▸ **EXTRACT**:

Decisions regarding surgery, including scleral buckling, vitrectomy, or a combination of both, should be based on patient-specific factors and intraocular conditions. As with all medical decisions, the patient’s health, age, line of work, and lifestyle all need to be considered. For example, patients who cannot maintain positioning after surgery or who frequently travel may benefit more from scleral buckling. Consider other ocular factors, such as the presence of vitreous hemorrhage, status of the sclera, status of the lens (phakic vs pseudophakic), and identification of breaks.

In general, inferior RRDs in phakic patients with non-giant retinal tears and minimal PVR can be managed with scleral buckling with or without drainage. Patients with pseudophakia, vitreous hemorrhage, or giant retinal tears are typically managed with vitrectomy. Combined scleral buckle/vitrectomy is particularly useful in cases of PVR but can also be employed for all RDs, depending on surgeon preference.

PEARL NO. 3: PINPOINTING SURGICAL TIMING

There is no consensus on the ideal timeframe for inferior RRD surgery, with progression generally occurring more slowly compared with superior RRDs due to gravitational effects.3 This slower progression contributes to a higher rate of chronicity in inferior RRDs. Surgical timing should take into account patient health, symptom duration, macular involvement, progression, and associated giant retinal tears.

Typically, an inferior detachment threatening the fovea with recent symptoms (1 to 2 days) warrants prompt surgical intervention. Conversely, asymptomatic RRDs or those with symptom onset exceeding 1 week but not threatening the macula may not require immediate intervention. In cases of delayed surgery, provide the patient with an Amsler grid to monitor for progression, and schedule surgery sooner if significant progression is detected.

▸ **DATASET EXTRACT**:
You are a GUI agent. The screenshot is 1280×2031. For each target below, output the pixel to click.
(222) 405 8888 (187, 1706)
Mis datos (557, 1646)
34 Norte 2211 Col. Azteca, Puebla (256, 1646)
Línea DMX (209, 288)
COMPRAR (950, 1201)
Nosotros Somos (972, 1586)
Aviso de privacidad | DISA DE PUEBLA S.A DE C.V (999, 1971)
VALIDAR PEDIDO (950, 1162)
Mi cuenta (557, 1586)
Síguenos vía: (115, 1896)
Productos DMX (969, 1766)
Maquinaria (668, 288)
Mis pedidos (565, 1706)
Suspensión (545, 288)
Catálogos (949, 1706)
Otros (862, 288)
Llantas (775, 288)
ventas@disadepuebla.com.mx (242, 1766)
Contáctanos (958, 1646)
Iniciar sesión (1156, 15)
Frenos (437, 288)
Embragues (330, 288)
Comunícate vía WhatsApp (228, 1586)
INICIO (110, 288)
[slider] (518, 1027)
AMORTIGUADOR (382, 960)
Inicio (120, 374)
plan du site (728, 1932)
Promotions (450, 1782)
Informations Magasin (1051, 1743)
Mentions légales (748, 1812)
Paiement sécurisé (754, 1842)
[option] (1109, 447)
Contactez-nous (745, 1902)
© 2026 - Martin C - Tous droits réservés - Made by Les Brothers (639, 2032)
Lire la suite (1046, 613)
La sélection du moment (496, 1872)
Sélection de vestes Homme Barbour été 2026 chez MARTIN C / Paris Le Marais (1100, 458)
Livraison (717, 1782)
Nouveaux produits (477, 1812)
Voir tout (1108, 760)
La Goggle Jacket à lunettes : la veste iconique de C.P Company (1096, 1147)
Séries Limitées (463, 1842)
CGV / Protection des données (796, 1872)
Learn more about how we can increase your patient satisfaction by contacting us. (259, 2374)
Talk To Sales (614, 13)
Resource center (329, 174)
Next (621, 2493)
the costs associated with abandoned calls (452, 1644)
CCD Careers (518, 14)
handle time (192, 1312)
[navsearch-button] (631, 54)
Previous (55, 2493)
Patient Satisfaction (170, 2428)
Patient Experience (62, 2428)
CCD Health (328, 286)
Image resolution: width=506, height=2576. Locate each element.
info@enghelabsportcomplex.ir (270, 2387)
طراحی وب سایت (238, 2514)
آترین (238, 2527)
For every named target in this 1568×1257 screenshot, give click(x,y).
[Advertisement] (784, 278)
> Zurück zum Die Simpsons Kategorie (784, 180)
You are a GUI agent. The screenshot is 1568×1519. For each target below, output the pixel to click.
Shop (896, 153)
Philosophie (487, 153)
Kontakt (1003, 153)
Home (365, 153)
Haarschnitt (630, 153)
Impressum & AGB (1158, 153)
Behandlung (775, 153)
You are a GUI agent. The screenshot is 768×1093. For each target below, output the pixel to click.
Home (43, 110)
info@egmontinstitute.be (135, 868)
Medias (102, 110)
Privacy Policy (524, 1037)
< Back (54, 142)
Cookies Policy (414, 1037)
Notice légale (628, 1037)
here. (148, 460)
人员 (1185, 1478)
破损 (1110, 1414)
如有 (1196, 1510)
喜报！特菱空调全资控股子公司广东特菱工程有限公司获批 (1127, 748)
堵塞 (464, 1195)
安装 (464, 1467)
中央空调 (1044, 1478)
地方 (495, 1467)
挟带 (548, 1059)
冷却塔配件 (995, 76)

▸ **TO DO**:
• A. According to the extract on inferior retinal detachment surgery, which factors should surgical timing take into account?
• B. How would the extract on inferior retinal detachment surgery go on after its final sentence? Write the next passage.

▸ **ANSWERS IN ORDER**:
• A.
- Patient health
- Symptom duration
- Macular involvement
- Progression
- Associated giant retinal tears

• B.
PEARL NO. 4: MANAGING SUBRETINAL FLUID

Persistent postoperative subretinal fluid can occur, with incidence rates varying significantly (up to 83%) at 1 month depending on the procedure.4,5 This fluid can remain for an extended period of time, with reports of up to 30 months following scleral buckle surgery without drainage.5 Patience is essential, but vigilance is required to identify progression, which could indicate new breaks, breakthrough of previously treated breaks, or inadequate treatment. Serial OCTs are crucial for monitoring. If fluid worsens, carefully examine for missed or new breaks and consider reoperation. Peripheral OCTs directed at areas of concern can be used to evaluate if subretinal fluid tracts to a potential break.

1. Cohen SM. Natural history of asymptomatic clinical retinal detachments. Am J Ophthalmol. 2005;139(5):777-779.

2. Sengillo JD, Smiddy WE, Lin B, Shoji MK, Townsend J, Yannuzzi NA, Flynn HW Jr. Asymptomatic rhegmatogenous retinal detachments: outcomes in patients without initial surgical intervention. Ophthalmol Retina. 2023;7(3):215-220.

3. Li YM, Fang W, Jin XH, Li JK, Zhai J, Feng LG. Risk factors related to chronic rhegmatogenous retinal detachment. Int J Ophthalmol. 2012;5(1):92-96.

4. Kim JM, Lee EJ, Cho GE, Bae K, Lee JY, Han G, Kang SW. Delayed absorption of subretinal fluid after retinal reattachment surgery and associated choroidal features. Korean J Ophthalmol. 2017;31(5):402-411.

5. Fu Y, Chen S, Gu ZH, Zhang YL, Li LY, Yang N. Natural history of persistent subretinal fluid following the successful repair of rhegmatogenous retinal detachment. Int J Ophthalmol. 2020;13(10):1621-1628.